I had hoped that the fabulous John Grant would be my Valentine, but alas his popularity (and unfortunate set timing on Radio 6’s part) saw long queues snaking around the stairs of Colston Hall. Still, Gilles Peterson and later Mount Kimbie provide decent entertainment in the meantime, pumping out beats from the concourse down below. Squeezing in for the last three songs of Grant’s set, it’s a brief love affair but well worth the wait: bitter and bruising, Grant’s lyrics are witty and sung effortlessly. “I am the greatest motherfucker that you’re ever gonna meet” he sings on GMF and the crowd certainly agrees.
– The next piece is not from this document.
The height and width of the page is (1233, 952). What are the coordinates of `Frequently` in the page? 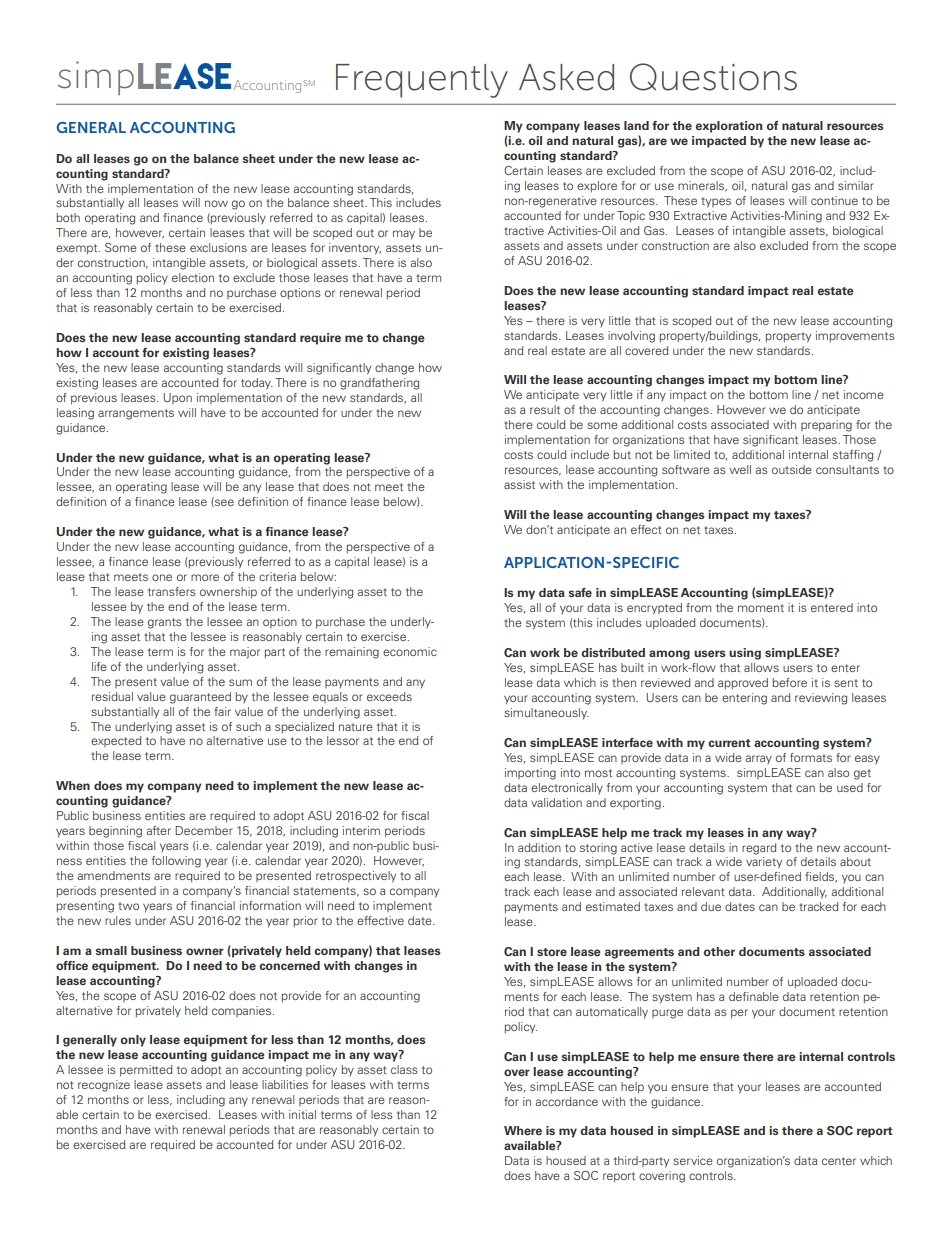 It's located at (422, 81).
Winding queues pop up for folk darling Laura Marling as well, although when she takes to the stage dressed all in white the audience is noticeably thinner. “This is way past my bedtime” she says and it seems to be for the crowd too. An accomplished songwriter for sure, Marling’s voice is expertly controlled, but her set threatens to fall into blandness at times and her band could have been better used to liven things up throughout the hour and a half she plays. Still, a chilling cover of Waitin’ Around to Die and her own brilliant Rambling Man are a joy to hear and perhaps Marling’s soft Irish folk is a good way to wind down the festival on a Sunday night.